Del Gaizo et al.14) reported that survival rate was 94% over 2 years after revision surgery in patients with Paprosky type III and IV bone defects and that complications requiring more than one revision occurred in 7 out of 36 patients. Of these 7 hips, revision was caused by periprosthetic fractures of the femur in 2 hips, acute infection in 3, and recurrent dislocation in 2. Grappiolo et al.12) followed up 55 cases (42 Paprosky type IIIA, 13 type IIIB) for an average of 53.7 months. Revision of the prosthesis was done in 4 cases (7.3%) due to aseptic loosening of the acetabular component in 3 and recurrent dislocation in 1. In the present study, stable fixation of the acetabular components was seen in 12 (80.0%) of 15 hips at an average follow-up of 29 months. No patients had undergone revision surgery due to mechanical failure of the acetabular components, excluding one patient with acute hematogenous infection that was managed by surgical debridement and long-term antibiotic suppression.

This study was limited by its retrospective nature, the relatively small sample size, and short follow-up period.

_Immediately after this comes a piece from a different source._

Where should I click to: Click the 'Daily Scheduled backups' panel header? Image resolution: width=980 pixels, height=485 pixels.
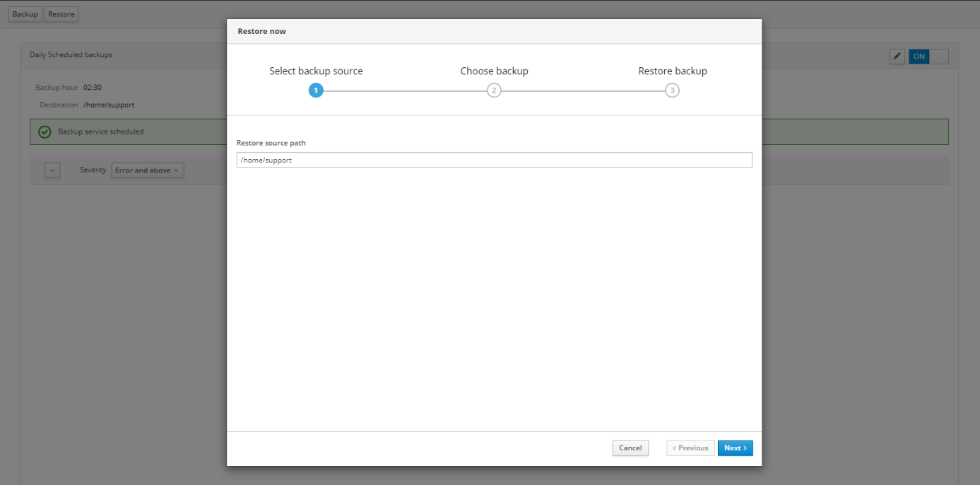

Nevertheless, given the rarity of outcome data for revision THA with Paprosky type III and IV bone defects, we believe that the findings of this study are of value, because the study was based on patients with Paprosky type III and IV bone defects who were treated using tantalum augments by a single surgeon at a single institution.

In the present study, we observed satisfactory clinical and radiographic outcomes in patients who received revision THA using tantalum augments due to severe acetabular bone defects of Paprosky type III or IV at a minimum follow-up of 2 years. Based on the satisfactory results of this study and previous reports, we believe that revision THA using tantalum augments due to severe acetabular bone defects of Paprosky type III or IV could be an acceptable alternative method providing good mechanical stability.